Ia berharap usaha tenunnya bisa mendapat hati anak muda. Agar semua terwujud ia coba memberi edukasi dan sosialisasi akan produknya di media sosial seperti Facebook dan Instagram.
"Kami juga membuat sejumlah produk kekinian agar bisa dinikmati oleh anak muda, seperti Totebag, aksesoris, scraft dan Deta," terangnya.
Ia mau anak muda kepincut barang turunan itu, membeli setelahnya mencari tahu bagaimana proses produksi produk yang mereka gunakan tersebut.
Selain melalui konsumen, ia juga merekrut para pekerja muda di galerinya. Para pekerja muda ini ia beri upah yang sangat layak agar tidak berpaling.
Para pekerja itu ia ajarkan dari nol agar bisa menenun, bahkan sampai saat ini mereka sudah bisa menenun dengan baik.
"Waktu itu pernah ada kunjungan Kemenparekraf, mereka terkejut karena penenunnya segar-segar," terangnya mencontohkan percakapan perwakilan Kemenparekraf itu.
Peran BUMN di UMKM
Hingga sampai ke tahap ini Yunika mengaku, banyak mendapat ilmu saat mengikuti BRINCUBATOR tahun 2022.
Selama mengikuti program itu, ia belajar bagaimana cara menyiapkan planing dan strategi dalam menjalankan bisnis.
"Awalnya saya hanya fokus pada produksi, tapi di program itu saya belajar digital marketing untuk pemasaran dan cara pembukuan," jelasnya.
Tahun ini (2023) ia juga coba mendaftar program BRILIANPRENEUR dari Bank BRI, ia berharap dari program itu bisa mendapat pengetahuan dan relasi baru.

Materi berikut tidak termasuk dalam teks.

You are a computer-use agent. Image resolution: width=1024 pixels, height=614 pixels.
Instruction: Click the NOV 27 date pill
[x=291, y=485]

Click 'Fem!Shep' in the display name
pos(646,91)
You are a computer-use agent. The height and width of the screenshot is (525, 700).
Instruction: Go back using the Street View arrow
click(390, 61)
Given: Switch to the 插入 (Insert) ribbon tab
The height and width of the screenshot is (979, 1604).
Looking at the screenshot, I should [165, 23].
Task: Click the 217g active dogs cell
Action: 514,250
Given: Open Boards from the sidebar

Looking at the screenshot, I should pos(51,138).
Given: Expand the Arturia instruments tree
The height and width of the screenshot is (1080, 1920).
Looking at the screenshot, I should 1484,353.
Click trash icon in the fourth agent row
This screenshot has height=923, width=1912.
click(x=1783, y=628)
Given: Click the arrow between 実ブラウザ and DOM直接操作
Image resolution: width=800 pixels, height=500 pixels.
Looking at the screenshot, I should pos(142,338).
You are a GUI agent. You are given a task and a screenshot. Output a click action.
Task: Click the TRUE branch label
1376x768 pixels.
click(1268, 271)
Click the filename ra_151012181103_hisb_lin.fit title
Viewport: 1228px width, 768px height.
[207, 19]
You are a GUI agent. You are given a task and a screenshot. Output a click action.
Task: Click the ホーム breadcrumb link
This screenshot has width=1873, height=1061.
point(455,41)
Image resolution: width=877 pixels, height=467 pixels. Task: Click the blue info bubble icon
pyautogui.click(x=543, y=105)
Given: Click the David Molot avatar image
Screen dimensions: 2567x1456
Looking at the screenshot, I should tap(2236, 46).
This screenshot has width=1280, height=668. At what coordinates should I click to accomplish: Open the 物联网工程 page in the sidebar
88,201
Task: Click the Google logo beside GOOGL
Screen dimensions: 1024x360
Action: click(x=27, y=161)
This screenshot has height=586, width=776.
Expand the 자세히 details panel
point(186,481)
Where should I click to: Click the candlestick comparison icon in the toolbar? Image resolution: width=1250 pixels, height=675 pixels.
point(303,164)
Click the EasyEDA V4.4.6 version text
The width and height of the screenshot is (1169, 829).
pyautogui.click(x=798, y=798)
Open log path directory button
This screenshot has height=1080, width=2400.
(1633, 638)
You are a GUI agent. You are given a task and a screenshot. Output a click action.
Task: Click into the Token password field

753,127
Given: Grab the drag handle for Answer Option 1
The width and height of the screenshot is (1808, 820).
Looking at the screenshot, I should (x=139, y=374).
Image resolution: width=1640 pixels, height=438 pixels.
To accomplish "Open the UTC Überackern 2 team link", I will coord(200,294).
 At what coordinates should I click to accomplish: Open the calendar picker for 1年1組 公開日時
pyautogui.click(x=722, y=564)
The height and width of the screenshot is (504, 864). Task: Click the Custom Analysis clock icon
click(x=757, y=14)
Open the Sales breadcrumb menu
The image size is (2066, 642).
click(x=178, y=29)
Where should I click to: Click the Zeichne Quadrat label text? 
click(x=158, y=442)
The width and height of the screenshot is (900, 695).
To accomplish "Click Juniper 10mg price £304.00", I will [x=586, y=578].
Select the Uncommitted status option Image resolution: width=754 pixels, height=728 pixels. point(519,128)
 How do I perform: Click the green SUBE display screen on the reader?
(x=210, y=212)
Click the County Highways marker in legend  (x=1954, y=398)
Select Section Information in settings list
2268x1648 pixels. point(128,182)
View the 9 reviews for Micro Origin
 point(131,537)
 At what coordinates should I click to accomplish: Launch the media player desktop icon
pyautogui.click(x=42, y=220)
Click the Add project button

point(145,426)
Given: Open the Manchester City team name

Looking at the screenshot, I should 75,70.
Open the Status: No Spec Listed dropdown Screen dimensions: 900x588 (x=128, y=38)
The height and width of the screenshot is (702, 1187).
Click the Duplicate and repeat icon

Dony Aryo, Manager Bisnis Mikro BO bukittinggi, mengatakan, selain pengembangan SDM pihaknya juga memberi dukungan peminjaman mesin produksi (auto clave), Peminjaman mesin sealer dan Peminjaman mesin vacum frying.
Ia menyebut UMKM Songket Tenun Minang sudah masuk ke dalam kategori UMKM naik kelas.
Bahkan, Yunika di Rumah BUMN Bukittinggi, sering mendapat kesempatan jadi pemateri dan sharing ilmu ke UMKM binaan.
"Setiap kegiatan dan program bazar yang di adakan oleh BRI maupun program cabang, kanwil ataupun pusat, kami selalu melibatkan STM," terangnya.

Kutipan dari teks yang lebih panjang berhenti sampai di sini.